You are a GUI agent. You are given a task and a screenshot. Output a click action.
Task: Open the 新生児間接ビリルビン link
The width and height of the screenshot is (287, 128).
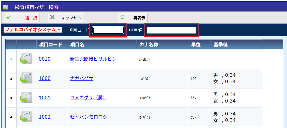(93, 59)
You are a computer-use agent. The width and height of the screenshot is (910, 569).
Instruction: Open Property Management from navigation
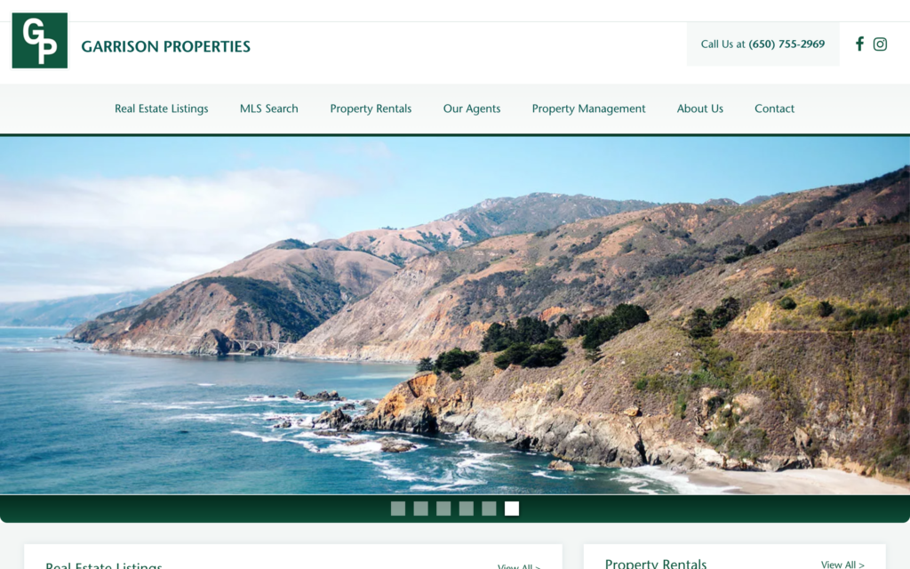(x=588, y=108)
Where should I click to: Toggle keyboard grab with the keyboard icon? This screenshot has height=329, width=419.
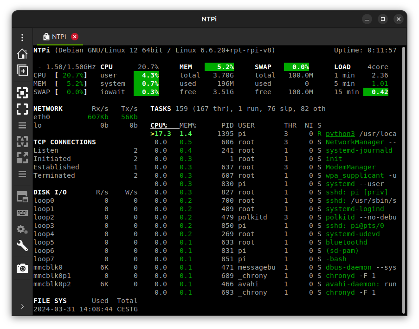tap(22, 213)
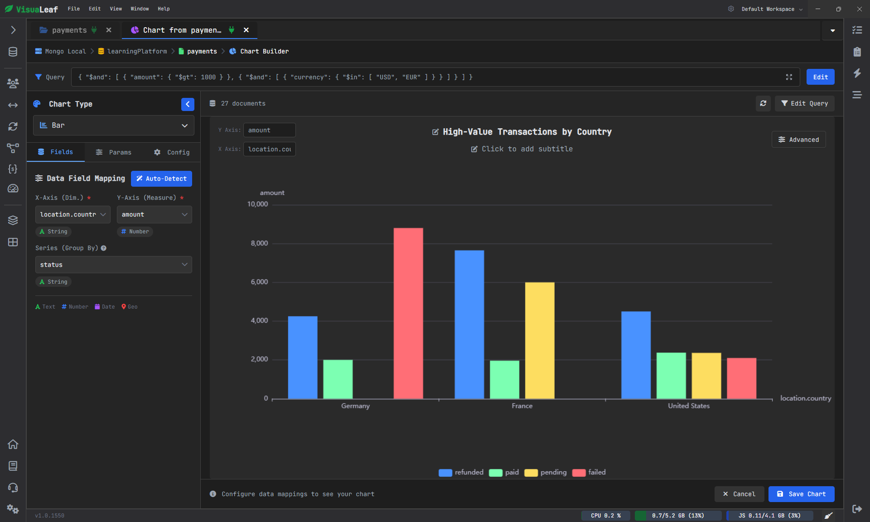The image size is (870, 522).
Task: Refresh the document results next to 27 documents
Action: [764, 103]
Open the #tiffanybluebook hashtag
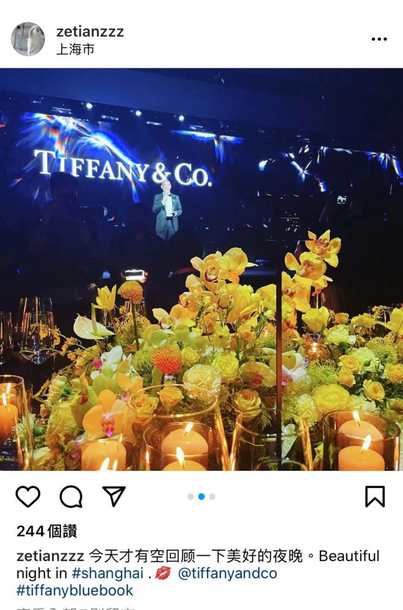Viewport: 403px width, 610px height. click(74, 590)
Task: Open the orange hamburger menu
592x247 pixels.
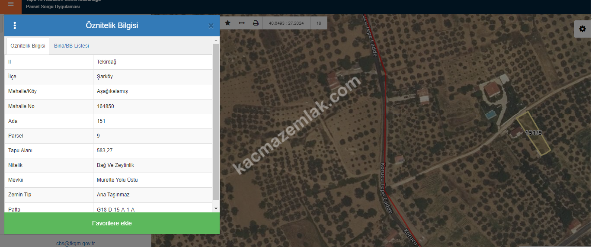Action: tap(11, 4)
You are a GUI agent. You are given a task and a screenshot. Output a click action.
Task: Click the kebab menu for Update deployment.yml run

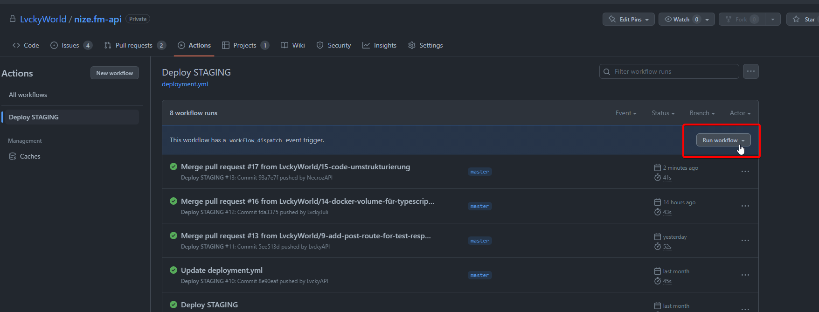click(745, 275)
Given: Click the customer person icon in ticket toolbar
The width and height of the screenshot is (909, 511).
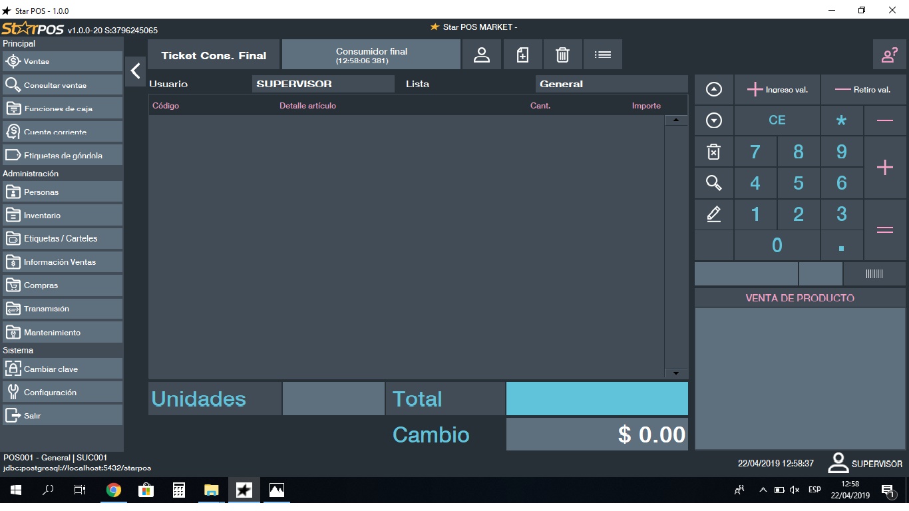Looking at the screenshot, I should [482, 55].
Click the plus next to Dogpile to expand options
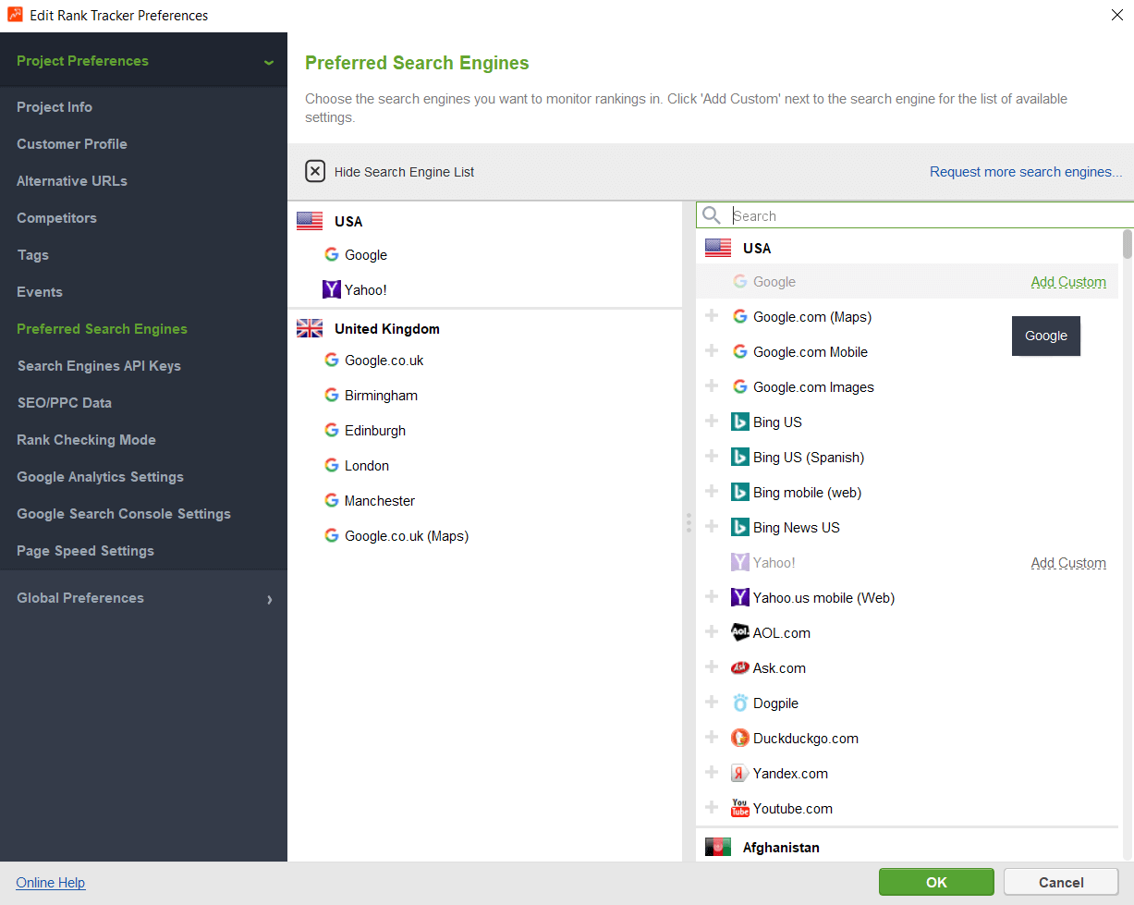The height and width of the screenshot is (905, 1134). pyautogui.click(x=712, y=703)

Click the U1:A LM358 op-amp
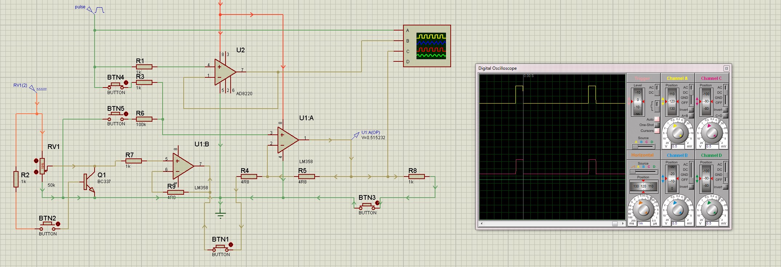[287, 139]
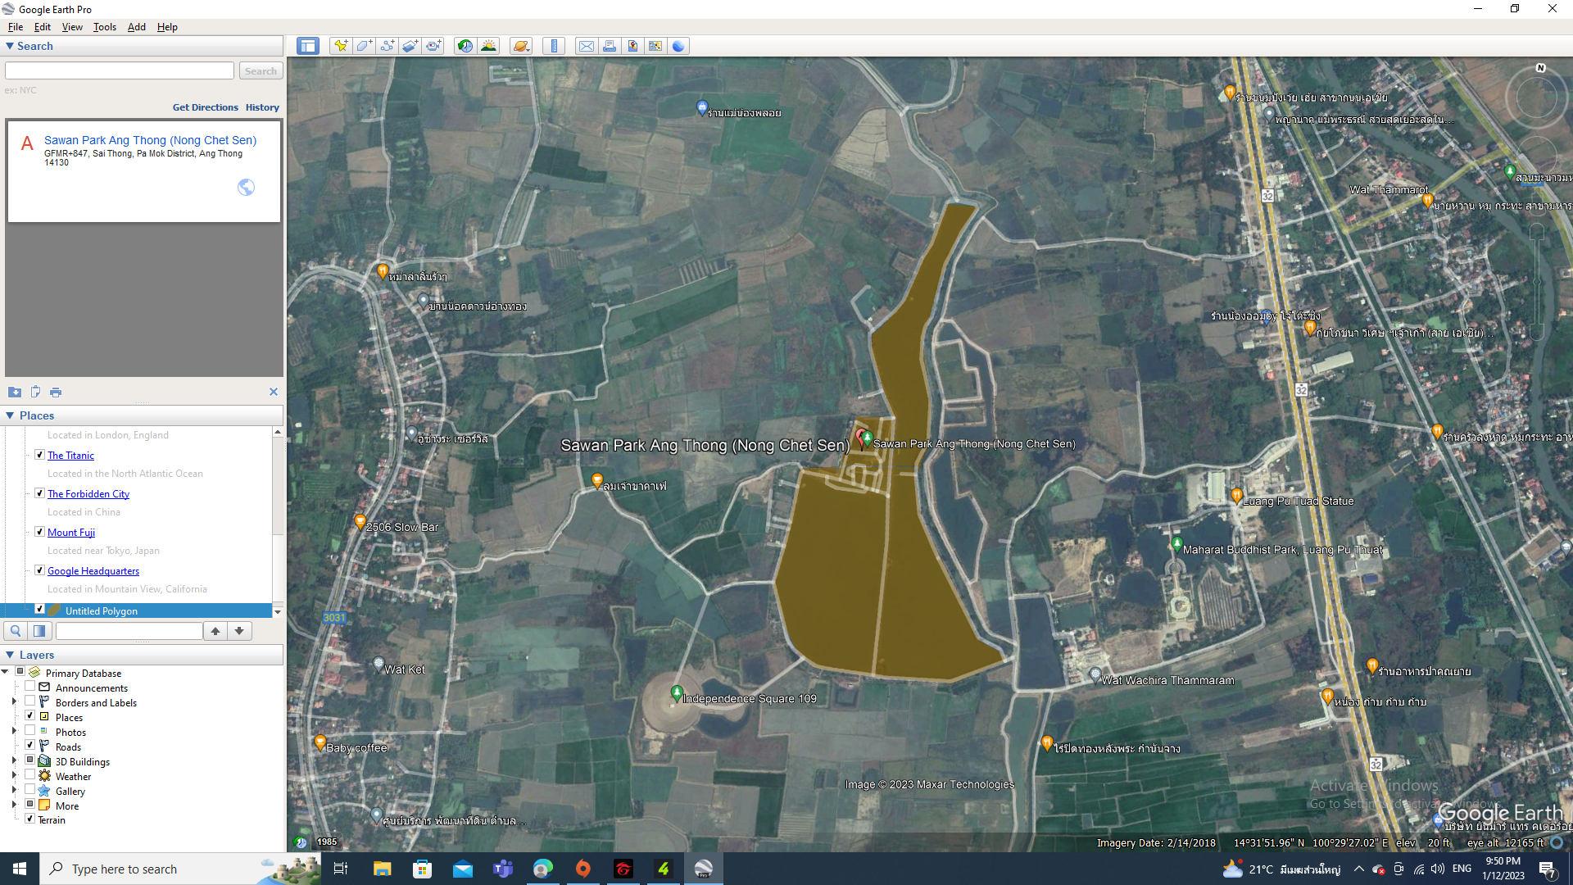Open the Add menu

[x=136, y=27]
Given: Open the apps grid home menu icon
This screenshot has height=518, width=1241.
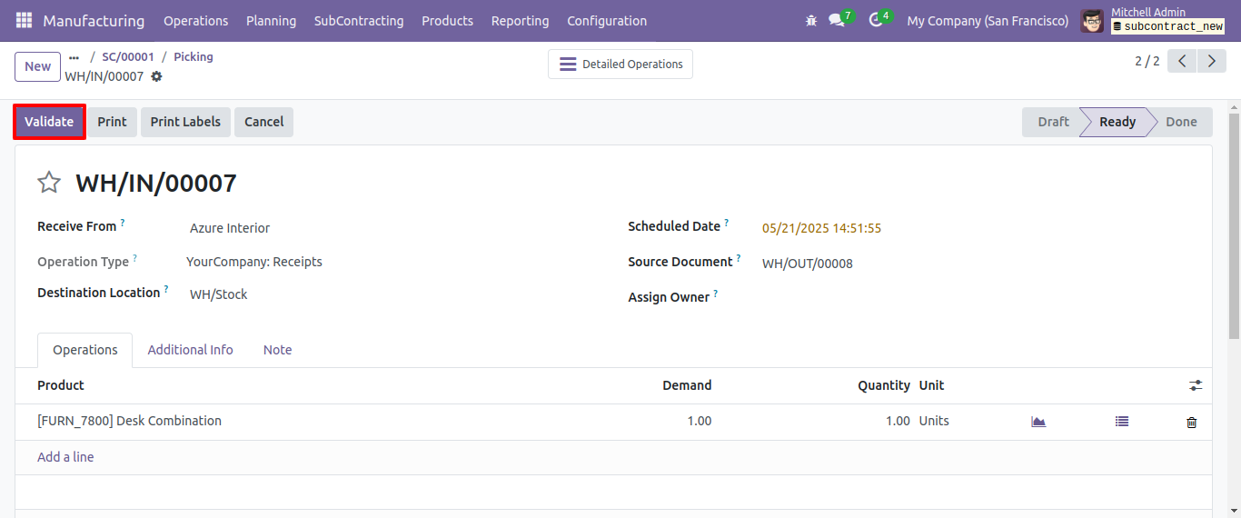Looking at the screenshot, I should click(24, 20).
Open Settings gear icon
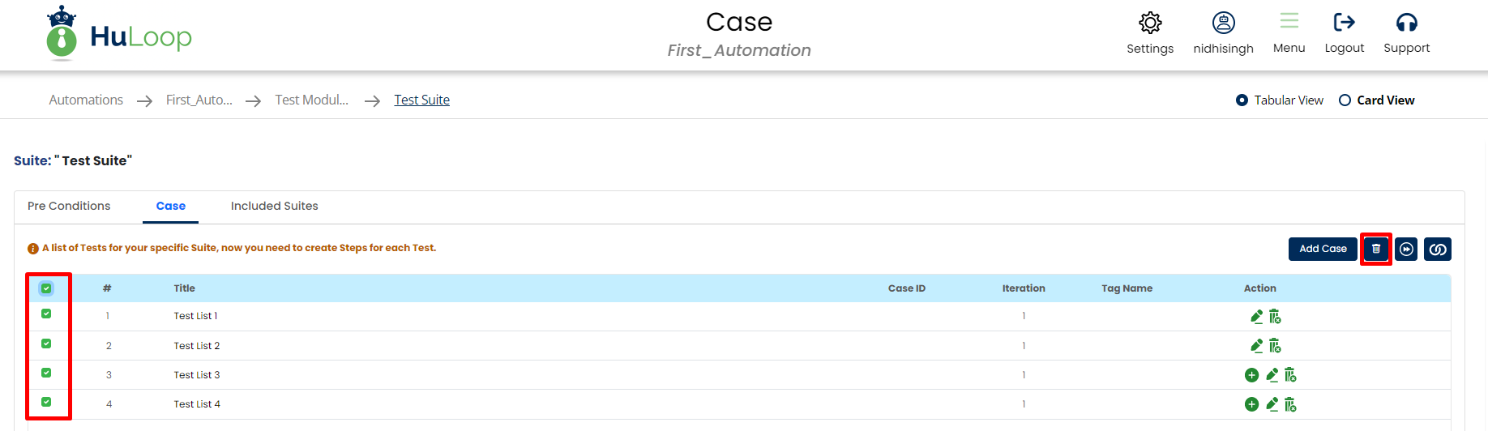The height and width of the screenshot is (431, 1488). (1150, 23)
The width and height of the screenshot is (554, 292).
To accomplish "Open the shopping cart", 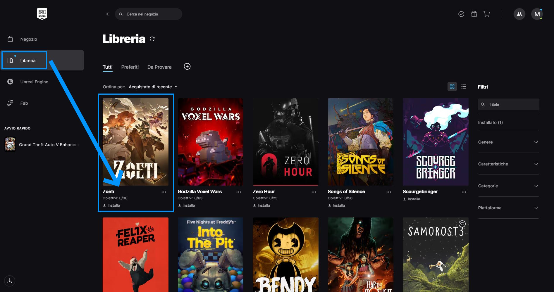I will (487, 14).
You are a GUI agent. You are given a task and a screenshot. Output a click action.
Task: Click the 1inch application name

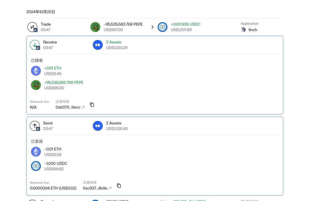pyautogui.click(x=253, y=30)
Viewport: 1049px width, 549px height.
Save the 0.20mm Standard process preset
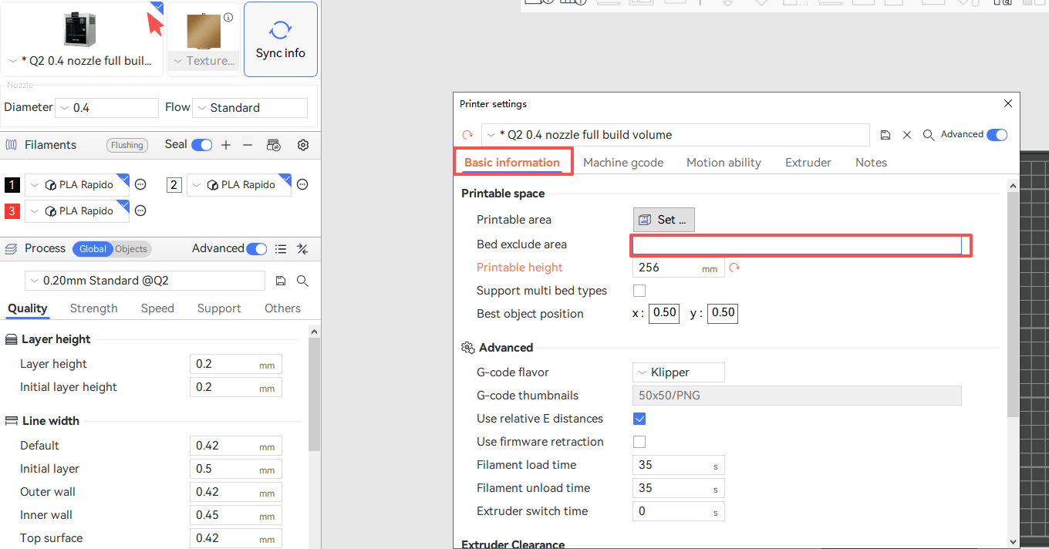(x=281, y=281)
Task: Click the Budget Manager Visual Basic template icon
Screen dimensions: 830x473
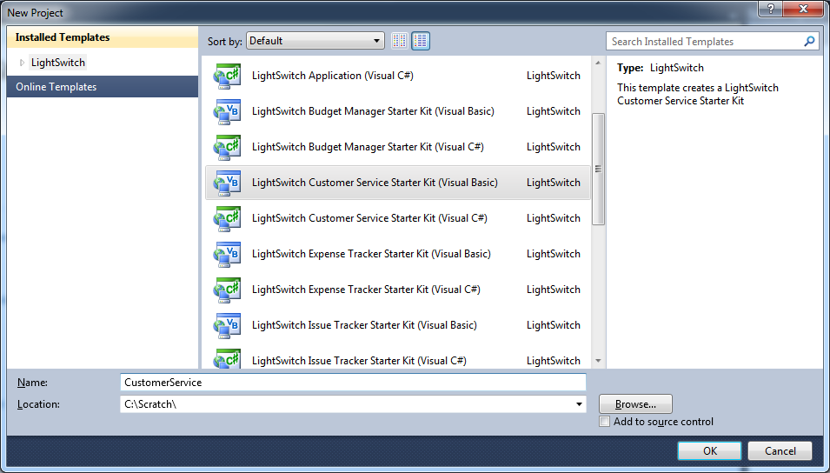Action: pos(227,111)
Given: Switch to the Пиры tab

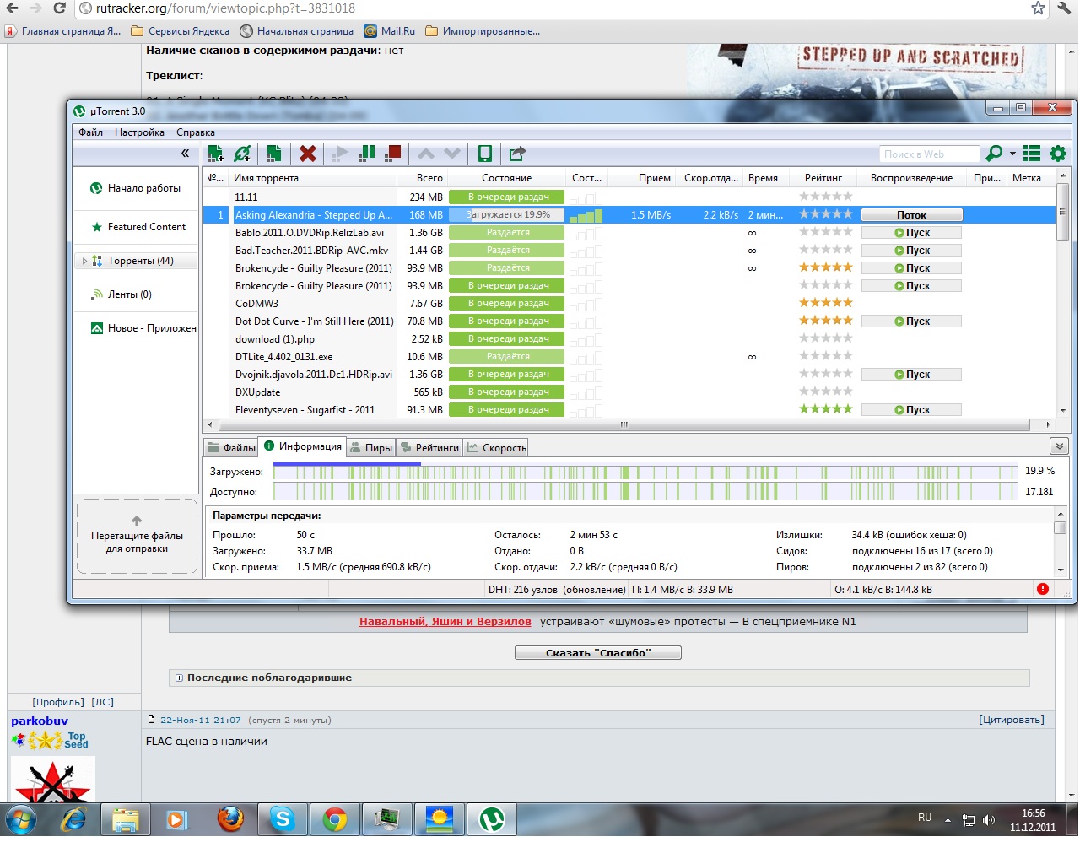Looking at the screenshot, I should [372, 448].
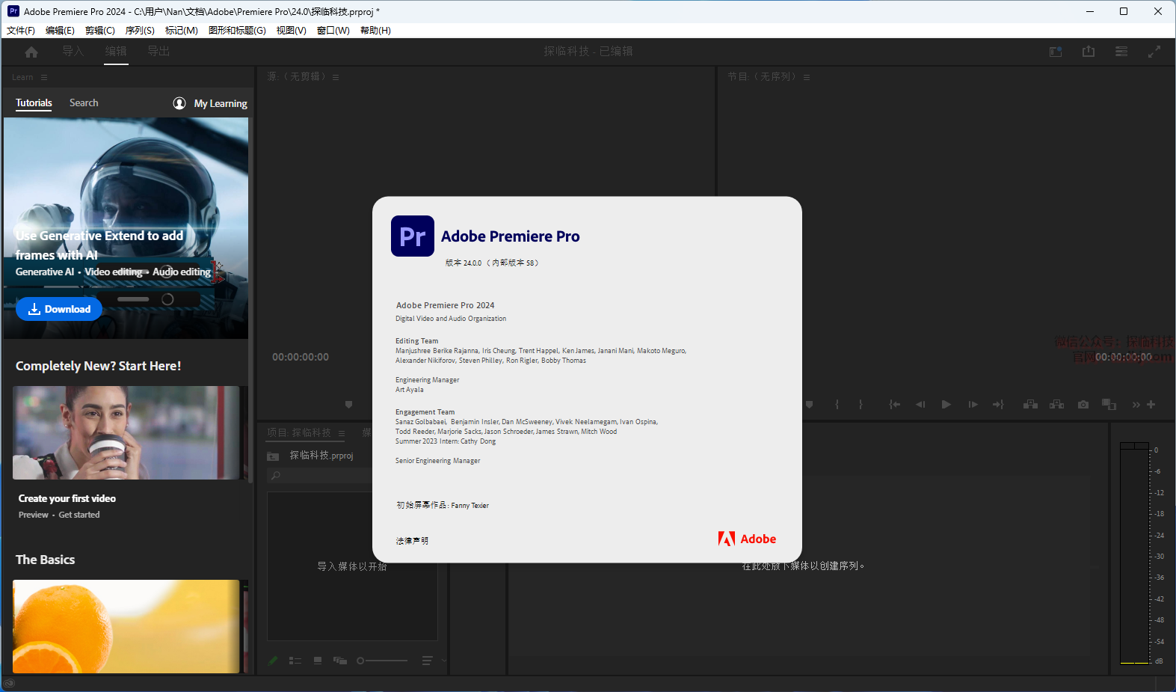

WRITTEN TASK: Please copy out the part of the items that opens with the line containing "Open the #tiffanybluebook hashtag" and closes with the line containing "Action: tap(11, 4)", with both of those lines included, and leave the pictures out.

ANSWER TO THE PROBLEM:
Open the #tiffanybluebook hashtag
Viewport: 403px width, 610px height. click(74, 590)
Task: Open the orange hamburger menu
592x247 pixels.
Action: tap(11, 4)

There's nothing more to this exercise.